• _Task to complete_: Could you return, exactly as written, only the lines from the one holding "724x507 pixels." through the final line of the records below?

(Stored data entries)
######

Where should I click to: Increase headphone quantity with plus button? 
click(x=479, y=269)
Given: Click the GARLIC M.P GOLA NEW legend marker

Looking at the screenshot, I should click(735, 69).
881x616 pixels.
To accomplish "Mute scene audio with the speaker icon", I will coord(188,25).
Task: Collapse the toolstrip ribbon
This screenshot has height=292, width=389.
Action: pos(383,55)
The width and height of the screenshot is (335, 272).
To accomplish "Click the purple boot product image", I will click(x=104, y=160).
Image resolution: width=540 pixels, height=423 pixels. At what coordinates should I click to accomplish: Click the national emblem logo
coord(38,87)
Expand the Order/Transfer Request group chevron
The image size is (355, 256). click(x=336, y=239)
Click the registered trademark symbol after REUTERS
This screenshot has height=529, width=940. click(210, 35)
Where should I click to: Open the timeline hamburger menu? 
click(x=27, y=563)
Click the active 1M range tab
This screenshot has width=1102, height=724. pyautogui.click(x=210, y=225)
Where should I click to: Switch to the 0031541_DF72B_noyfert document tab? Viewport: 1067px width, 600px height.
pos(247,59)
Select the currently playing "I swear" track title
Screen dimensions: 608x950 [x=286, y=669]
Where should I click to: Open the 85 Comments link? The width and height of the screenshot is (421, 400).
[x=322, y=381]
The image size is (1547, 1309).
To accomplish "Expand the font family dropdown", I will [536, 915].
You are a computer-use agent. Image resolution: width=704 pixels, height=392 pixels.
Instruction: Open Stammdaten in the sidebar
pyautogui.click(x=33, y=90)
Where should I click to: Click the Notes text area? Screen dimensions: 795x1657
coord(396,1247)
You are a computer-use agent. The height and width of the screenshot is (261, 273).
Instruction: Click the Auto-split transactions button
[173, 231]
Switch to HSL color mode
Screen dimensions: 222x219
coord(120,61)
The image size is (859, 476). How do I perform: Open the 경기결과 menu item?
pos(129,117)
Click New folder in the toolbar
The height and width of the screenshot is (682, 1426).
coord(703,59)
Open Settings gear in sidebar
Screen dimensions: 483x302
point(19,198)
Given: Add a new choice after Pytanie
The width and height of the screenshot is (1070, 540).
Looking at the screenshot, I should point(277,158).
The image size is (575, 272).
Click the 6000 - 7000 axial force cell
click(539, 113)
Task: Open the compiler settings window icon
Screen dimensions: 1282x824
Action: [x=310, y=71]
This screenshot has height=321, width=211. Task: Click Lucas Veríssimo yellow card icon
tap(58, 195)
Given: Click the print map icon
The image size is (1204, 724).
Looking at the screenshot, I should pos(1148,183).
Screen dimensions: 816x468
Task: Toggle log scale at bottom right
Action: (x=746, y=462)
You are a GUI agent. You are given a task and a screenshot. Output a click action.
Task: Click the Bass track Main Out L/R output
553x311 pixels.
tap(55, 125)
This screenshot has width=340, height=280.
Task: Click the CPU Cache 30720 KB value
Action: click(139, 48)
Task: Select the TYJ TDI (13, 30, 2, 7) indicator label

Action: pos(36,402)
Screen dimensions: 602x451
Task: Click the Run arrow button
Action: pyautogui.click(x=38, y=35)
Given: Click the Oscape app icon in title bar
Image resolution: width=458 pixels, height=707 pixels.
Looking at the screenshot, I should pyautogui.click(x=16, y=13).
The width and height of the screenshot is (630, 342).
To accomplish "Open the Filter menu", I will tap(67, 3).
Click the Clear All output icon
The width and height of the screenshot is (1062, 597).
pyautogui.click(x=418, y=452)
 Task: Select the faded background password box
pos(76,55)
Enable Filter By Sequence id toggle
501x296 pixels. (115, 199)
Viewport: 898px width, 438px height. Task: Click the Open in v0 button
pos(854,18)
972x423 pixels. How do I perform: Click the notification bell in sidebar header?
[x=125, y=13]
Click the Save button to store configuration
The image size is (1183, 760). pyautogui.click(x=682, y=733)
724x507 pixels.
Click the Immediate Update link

######

• _Response_:
724x507 pixels.
Click the Immediate Update link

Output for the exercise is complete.